FDR, Presidential Power and the Growth of the Presidential Branch
By Matthew J. Dickinson
Publisher: Cambridge University Press
Print Publication Year: 1996
Online Publication Date:January 2010
Chapter DOI: http://dx.doi.org/10.1017/CBO9780511609275.011
Roosevelt's decision to institutionalize sources of bargaining resources transformed the American presidency, enabling it to meet the unprecedented demands of the New Deal and World War II. But in subsequent years presidents have strayed from the organizational precepts embraced by FDR as outlined in the Brownlow Report: a small, generalist White House staff and vastly strengthened but depoliticized institutional staff agencies.
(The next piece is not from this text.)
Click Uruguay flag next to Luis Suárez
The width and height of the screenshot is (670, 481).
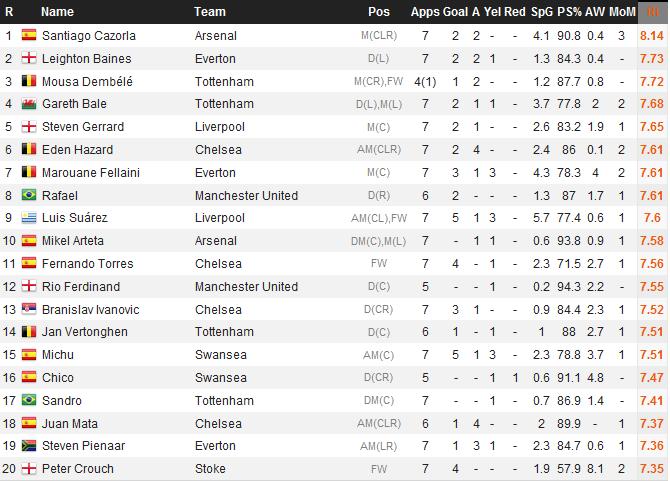[29, 218]
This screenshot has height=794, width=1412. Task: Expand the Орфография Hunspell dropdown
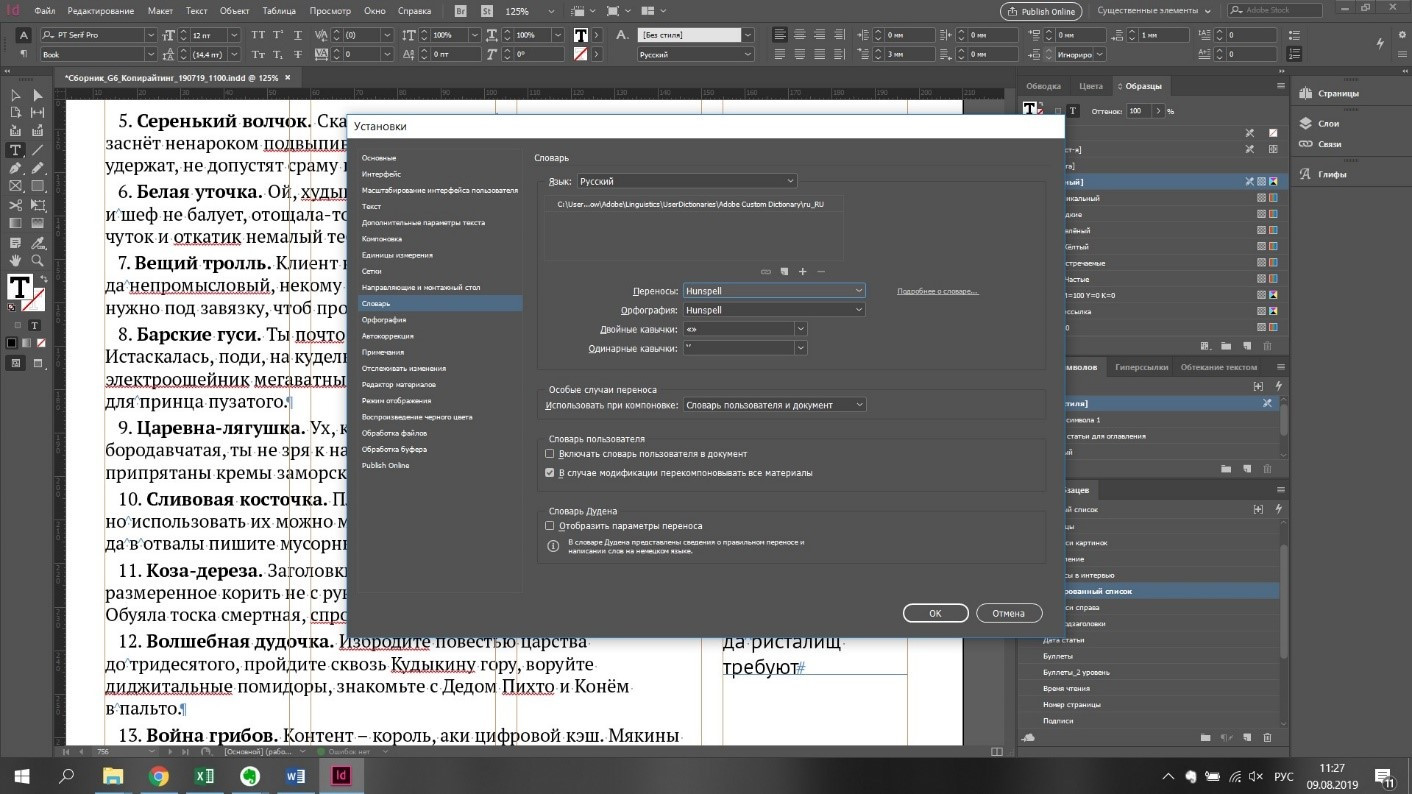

In its stead they have nurtured the presidential branch: an advisory organization dominated by a White House staff bureaucracy, functionally specialized and hierarchically arranged.
Branch growth has had debilitating consequences. Bigness, hierarchy, and specialization change staff incentives. Hierarchy and size reduce direct contact between aides and the president. Specialization attracts individuals who by virtue of prior experience may be less motivated by the president's bargaining needs and more by the parochial dictates of role requirements. Consequently, presidents must spend progressively more resources to extract bargaining resources and ensure that they serve presidential bargaining needs.
This logic, if correct, suggests at least two lines of inquiry. First, is there evidence that FDR's administrative instincts might be profitably employed under current political conditions? And if so, why have FDR's successors largely abandoned his practices? Neither question, of course, can be fully answered in the few pages remaining here; they require an additional book-length analysis. Nevertheless, some preliminary if speculative responses are in order. Let us begin with the second question: Why have modern presidents largely ignored FDR's staff methods if they proved as effective as I claim?
Several possible explanations come to mind. First, staff effectiveness is not easily measured; there is no definitive “price” associated with aides' services.